When rituals changed, as they frequently did in Bangalore, I understood it was not a mistake or failure, as many ritual theorists have suggested, or even a “selling out” to modern forces, as other more conservative theorists have argued, but rather, an essential creativity. By observing cows in elevators and helicopters raining flowers or golden corn decorations, I found that Bangalorean ritual practitioners aligned practices of wonder with moments of ritual creativity sporadically, and that these moments sedimented and became instituted as part and parcel of the ritual over time.
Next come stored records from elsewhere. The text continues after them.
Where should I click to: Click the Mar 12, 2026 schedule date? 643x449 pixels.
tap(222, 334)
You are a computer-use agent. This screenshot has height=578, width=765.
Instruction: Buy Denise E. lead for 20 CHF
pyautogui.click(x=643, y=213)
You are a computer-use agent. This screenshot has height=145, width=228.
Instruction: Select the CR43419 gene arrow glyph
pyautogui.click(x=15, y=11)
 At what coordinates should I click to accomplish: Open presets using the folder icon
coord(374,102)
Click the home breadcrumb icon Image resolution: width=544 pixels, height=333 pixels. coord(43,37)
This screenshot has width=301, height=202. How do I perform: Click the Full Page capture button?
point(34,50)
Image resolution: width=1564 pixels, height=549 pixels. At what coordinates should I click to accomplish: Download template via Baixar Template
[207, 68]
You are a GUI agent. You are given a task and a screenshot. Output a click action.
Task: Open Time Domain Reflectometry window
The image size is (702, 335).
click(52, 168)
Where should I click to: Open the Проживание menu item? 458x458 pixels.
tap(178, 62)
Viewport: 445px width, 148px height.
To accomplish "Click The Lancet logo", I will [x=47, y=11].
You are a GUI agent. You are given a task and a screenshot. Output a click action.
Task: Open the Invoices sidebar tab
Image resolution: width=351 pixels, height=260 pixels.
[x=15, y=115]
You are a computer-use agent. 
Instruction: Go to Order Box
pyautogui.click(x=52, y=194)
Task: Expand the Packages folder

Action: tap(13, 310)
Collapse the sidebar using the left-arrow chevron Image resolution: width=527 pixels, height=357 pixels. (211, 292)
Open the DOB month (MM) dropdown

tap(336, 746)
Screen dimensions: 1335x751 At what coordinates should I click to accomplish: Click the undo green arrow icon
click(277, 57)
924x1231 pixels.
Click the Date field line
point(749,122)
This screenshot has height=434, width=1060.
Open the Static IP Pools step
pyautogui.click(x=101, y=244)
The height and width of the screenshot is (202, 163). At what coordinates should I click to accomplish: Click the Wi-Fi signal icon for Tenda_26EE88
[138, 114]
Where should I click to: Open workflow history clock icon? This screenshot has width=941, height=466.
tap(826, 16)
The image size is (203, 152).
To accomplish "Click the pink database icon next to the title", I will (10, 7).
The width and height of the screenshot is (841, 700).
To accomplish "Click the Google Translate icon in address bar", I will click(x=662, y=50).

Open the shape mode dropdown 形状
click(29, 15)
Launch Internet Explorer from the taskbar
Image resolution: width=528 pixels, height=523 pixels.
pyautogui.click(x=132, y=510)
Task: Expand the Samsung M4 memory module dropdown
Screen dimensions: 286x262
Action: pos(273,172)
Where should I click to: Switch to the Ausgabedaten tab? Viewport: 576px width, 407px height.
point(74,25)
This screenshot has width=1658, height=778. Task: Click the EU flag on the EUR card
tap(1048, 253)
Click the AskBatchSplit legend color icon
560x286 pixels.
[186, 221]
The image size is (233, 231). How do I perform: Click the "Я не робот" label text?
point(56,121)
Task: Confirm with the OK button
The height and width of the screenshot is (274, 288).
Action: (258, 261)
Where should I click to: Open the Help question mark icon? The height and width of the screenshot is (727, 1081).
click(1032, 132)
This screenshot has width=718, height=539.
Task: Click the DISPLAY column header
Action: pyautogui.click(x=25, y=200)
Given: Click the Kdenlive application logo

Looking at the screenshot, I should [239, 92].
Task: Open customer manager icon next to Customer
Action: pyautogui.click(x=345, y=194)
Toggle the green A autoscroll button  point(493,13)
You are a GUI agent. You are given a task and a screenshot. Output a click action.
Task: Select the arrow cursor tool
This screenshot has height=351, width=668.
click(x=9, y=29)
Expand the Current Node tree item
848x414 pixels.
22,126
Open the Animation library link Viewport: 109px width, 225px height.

Contending with and interrogating ritual creativity in pursuit of wonder shifts the scholarly quest from marking the hollow focus of ritual as domesticating and efficacious, to more fully understanding ritual as creative and world building.

Scholars fail to see ritual and to understand it as my interlocutors did—not as merely domesticating the dangerous efficaciously, but as creatively transforming the world. Therein lies the problem. The available scholarly conceptual frameworks and critical terminologies are ill equipped to analyze the intricacies of ritual creativity.

Wonder as Possibility

Importantly, this turn to wonder not only presents a different understanding of ritual, but of life itself. As the ritual participants pushed cows into elevators, hired helicopters, and piled corn into baskets, they waited for wonder, creatively exploring imagined possibilities just beyond the horizons of their thought, changing ritual process, to both counter modernity and accept it, and all the while remaking their ethical lives. To me, wonder invites us, as scholars of religion, to rethink our understandings of place and people, of form and meaning, and of ethical life.